Secondary placements in FMCG: why a display has value only when it is executed correctly
Secondary placement is not just an extra display. It is trade investment that needs the right location, period, product, price, photo proof, compliance and measurable impact.

Secondary placement sounds simple.
Place a display. Install a promo stand. Agree an endcap. Set up a checkout placement.
But in FMCG, value does not come from the display simply existing.
Value comes from whether it is:
- in the right store;
- in the right zone;
- in the right period;
- with the right product;
- with the right price;
- sufficiently filled;
- visible to the shopper;
- measured for impact.
Otherwise, secondary placement becomes hidden trade spend.
Why secondary placement matters
The main shelf is limited.
Secondary placement creates additional visibility outside the standard category shelf:
- endcap;
- floorstand;
- checkout display;
- promo island;
- pallet display;
- branded rack;
- chilled placement;
- seasonal placement.
These points can increase impulse purchase, strengthen promotion and take the product out of the competitive noise of the main shelf.
But only if they are executed correctly.
“There is a display” is not enough
The classic mistake is reporting secondary placement as a checkbox.
Is there a display? Yes.
This says almost nothing.
Better questions are:
- is it the right display;
- is it in the agreed zone;
- is it visible from shopper flow;
- is it filled with the right SKUs;
- is there enough stock;
- is price/promo communication visible;
- is there competitor misuse;
- does the photo prove execution;
- is there uplift versus expectation.
Promo compliance depends heavily on this. A promotion may be planned well, but if secondary placement is missing or empty, the result will look weak.

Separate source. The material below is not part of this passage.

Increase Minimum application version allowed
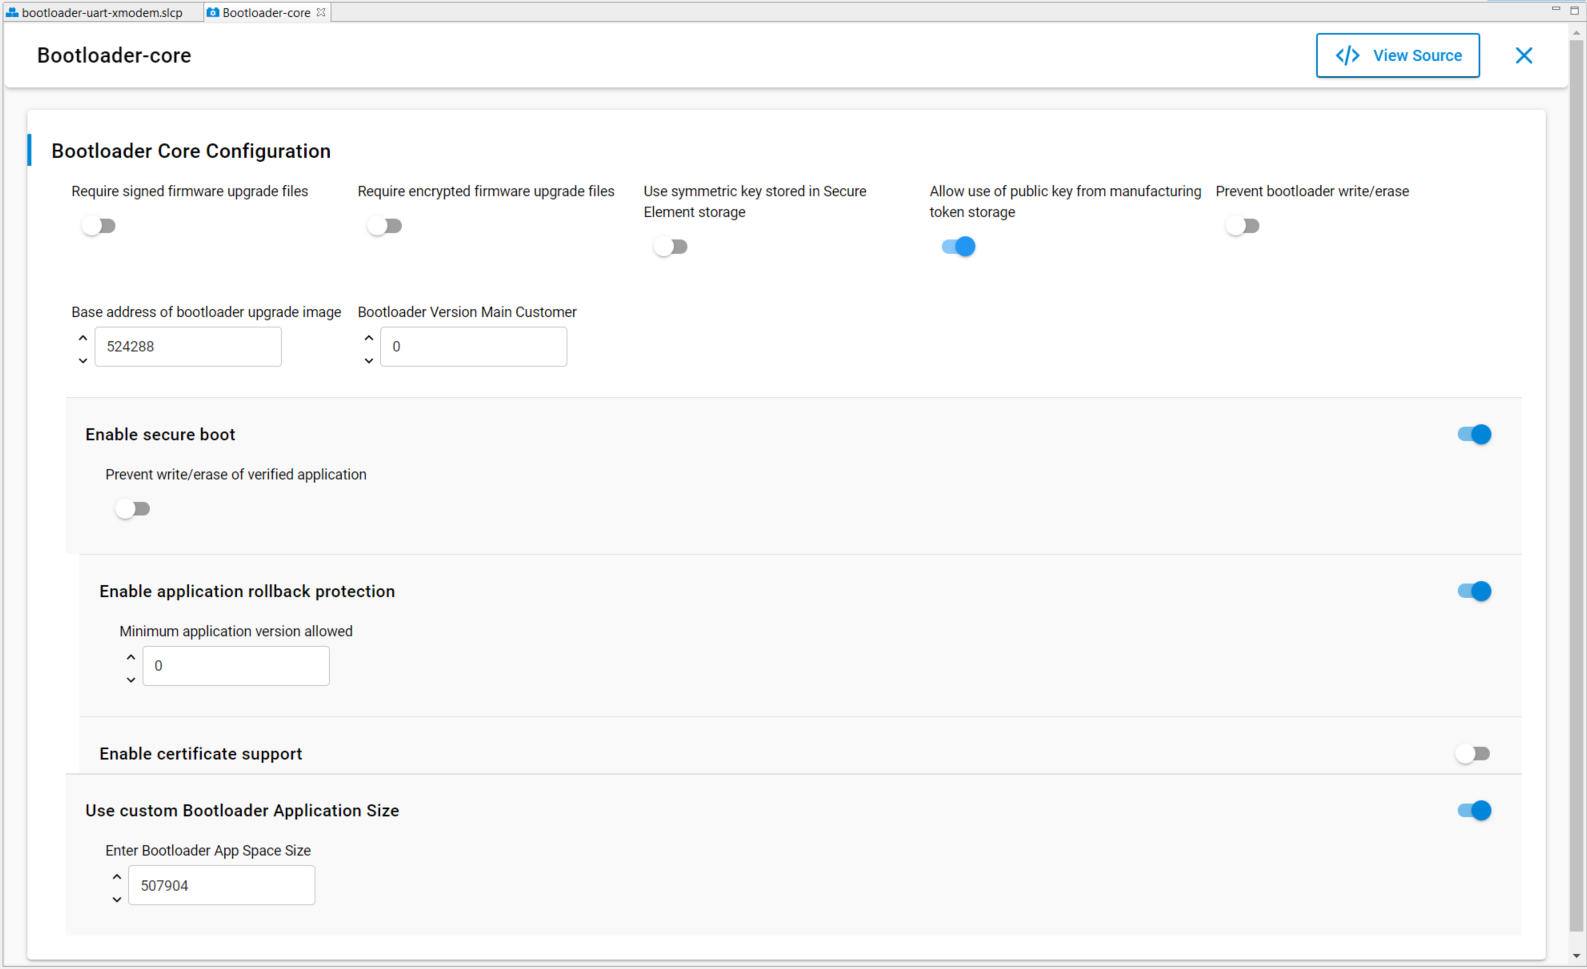The image size is (1587, 969). pos(131,657)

Location is half the impact
Not all store locations are equal.
A display near the entrance, an endcap in an active aisle and a checkout zone have different potential. The same display in a low-traffic corner may have almost no impact.
The system should measure:
- entrance zone;
- main aisle;
- category adjacent;
- checkout area;
- promo zone;
- cold zone;
- seasonal zone;
- visibility from customer path.
A photo without location context is not enough. GPS, store zone, visit task and photo proof need to work together.
Timing is critical
Secondary placement is often connected to a specific promotion period.
If the display is set up late, half the campaign is lost. If it remains after the period, it may create price mismatch or execution noise.
The team should track:
- planned start date;
- actual setup date;
- active days;
- takedown date;
- promo price status;
- stock replenishment during promo;
- issue closure before campaign end.
This is where Workflow orchestration matters. If the promotion lasts 10 days, an issue after day 7 has limited value.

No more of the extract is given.